If five of the world’s largest banks are required to pay $6 billion in fines, why not use the money for makerspace development? The big banks were caught manipulating the $5.3 trillion-a-day foreign exchange market. The next question is how should the money be used given the fact that some the accusations were money laundering.
A lot of very serious people are starting to look at the drag domestic financial systems have become on industrialized economies. Others are saying too many economic resources are being consumed by individual components of the financial sector instead of going into the funding of pro-growth opportunities.
There are at least two solutions that benefit the American people and by extension makerspace development. The first is direct investment in makerspace development. This would take money from fines and apply them to funding the acquisition of tools and other resources.
The second is to increase funding to the Federal Government’s micro-loan programs. These funds could be used by the residents in lesser industrialized communities. Makerspace Development by definition promises to empower a larger creative class. Without micro-loans, the benefits of makerspace development will be uneven.

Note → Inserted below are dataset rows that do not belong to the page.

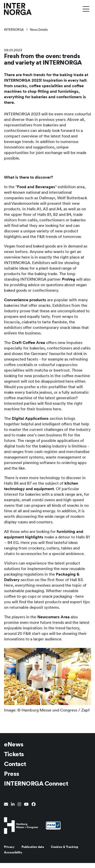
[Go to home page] (18, 9)
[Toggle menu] (86, 9)
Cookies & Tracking (64, 847)
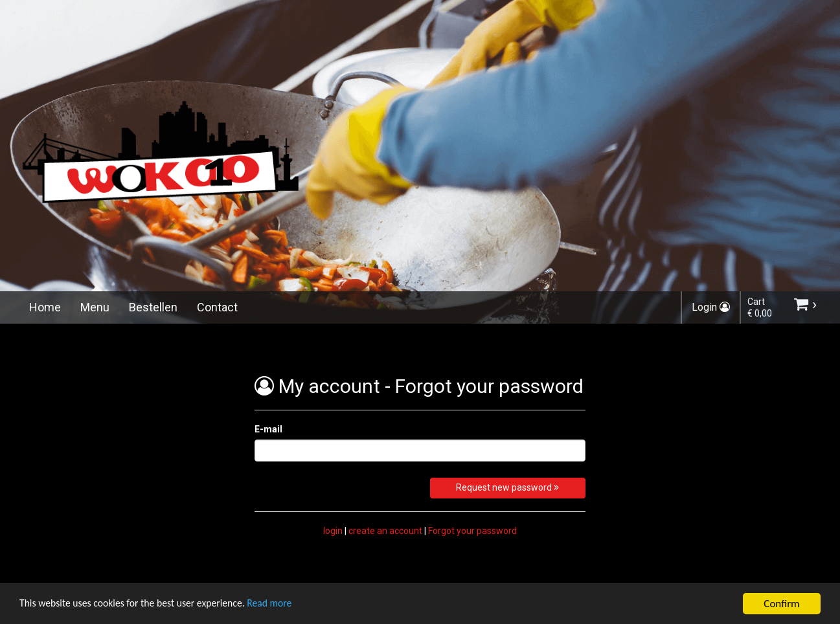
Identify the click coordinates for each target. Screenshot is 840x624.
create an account (385, 531)
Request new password (507, 487)
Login (710, 307)
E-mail (268, 429)
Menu (95, 307)
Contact (217, 307)
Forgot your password (472, 531)
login (333, 531)
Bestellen (153, 307)
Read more (290, 605)
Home (45, 307)
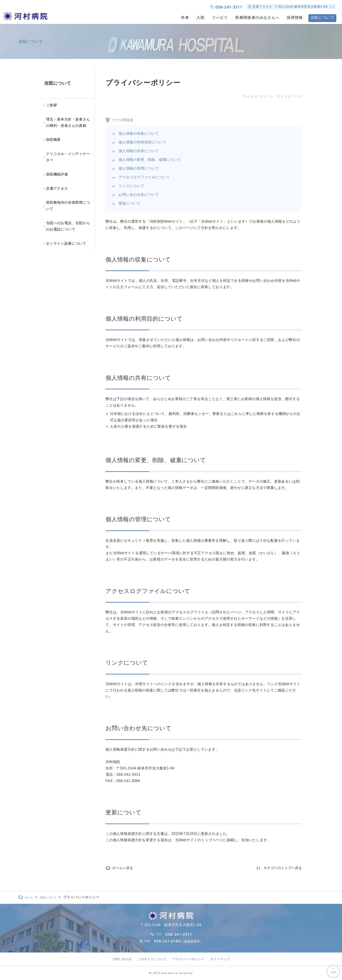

A third option would be to require the big banks to support peer-to-peer lending programs. Peer-to-peer lending provides borrowers with money based on economic need and reputation for repayment. Peer-to-peer lending can eventually lead to micro-loans as the borrower’s credit worthiness improves.
You could say that the peer-to-peer lending option is the re-framing option. For the purposes of this discussion, re-framing shifts the internal structure of a timeworn solution so that it works for the 21st century. Governments saved the big banks so that the banks could save small businesses. That plan didn’t work so the solution needs to be re-framed.